Australia Insurance Company Won’t Cover Doctors Who Dispense Abortion Drug

International   |   Steven Ertelt   |   Aug 27, 2009   |   9:00AM   |   WASHINGTON, DC

Australia Insurance Company Won’t Cover Doctors Who Dispense Abortion Drug

by Steven Ertelt
LifeNews.com Editor
August 27
, 2009

Brisbane, Australia (LifeNews.com) — An insurance company in Australia says it will not cover abortion practitioners who give out the dangerous RU 486 abortion drug because giving the pills out may not be legal. The Australian state of Queensland is in a legal debate over whether it should make such abortions officially legal.

Hospitals in the Australian state of Queensland are stopping abortions as doctors react to resistance from the state government to modify its abortion law.

Although Premier Anna Bligh has tried to assure physicians, they are concerned that the state government will not officially legalize abortions using the mifepristone pill..

Although surgical abortions are allowed, abortion using drugs remains technically illegal and doctors who want to do abortions are concerned they may face prosecution.

Knowing that, Avant Law’s Queensland manager, Harry McCay, told The Australian that doctors would not be covered.

"It’s a general principle of insurance policy that criminal actions are not covered," McCay said. "If doctors are prosecuted and if a conviction is imposed, that would have consequences for medical indemnity. That’s not to say that would ever occur or is likely to occur, but it is an issue doctors are concerned about, and rightly so."

Meanwhile, Queensland Health has refused to say whether the Queensland Government Insurance Fund would cover physicians who do drug-induced abortions in public hospitals.

"The indemnity insurance is designed to cover clinicians who are acting within the law," a spokesman told the newspaper.

The state cabinet has agreed to amend section 282 of the Queensland Criminal Code to allow abortions and the dissemination of the dangerous abortion drug RU 486, which has killed 13 women worldwide and injured tens of thousands more.

However, doctors say that isn’t enough and public hospitals in Rockhampton and Mackay have reportedly joined Royal Brisbane and Women’s Hospital in suspending abortions.

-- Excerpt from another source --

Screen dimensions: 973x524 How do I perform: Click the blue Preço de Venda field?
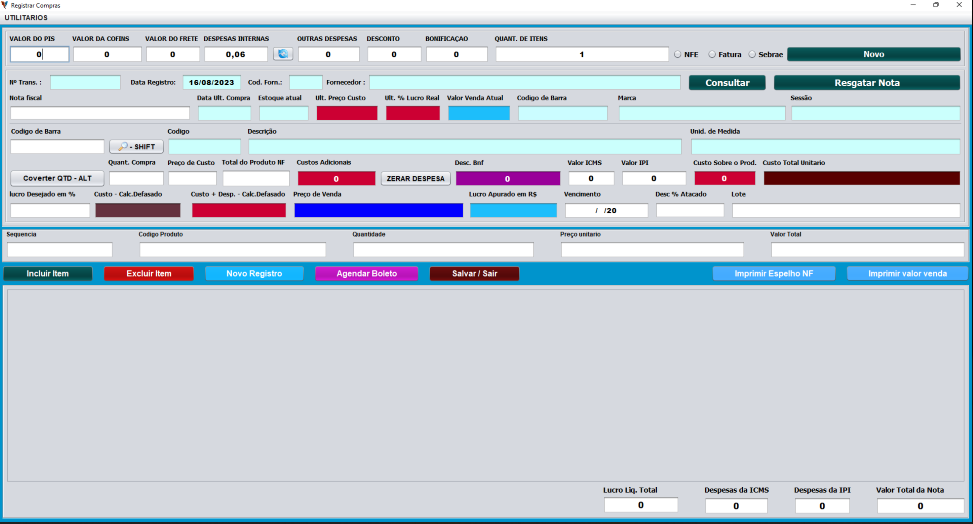point(378,210)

The Australian says Cairns Base Hospital is also reviewing whether or not to stop doing abortions.

"They can tinker all they like with section 282 but it does not withdraw the threat of criminal prosecutions," Ted Weaver, president of the Royal Australian and New Zealand College of Obstetricians and Gynaecologists, told the newspaper. "That is really the bottom line here: we would like doctors to be able to practice without the threat subsequently of having criminal charges laid against them."

The newspaper indicates the hospitals are referring women to other states for abortions and one woman traveled to Sydney to have one.

Bligh ruled out the extensive reform of the abortion law they seek.

"None of the parts of the criminal code that relate to termination of pregnancy will be changed by the government," Bligh said, according to the paper.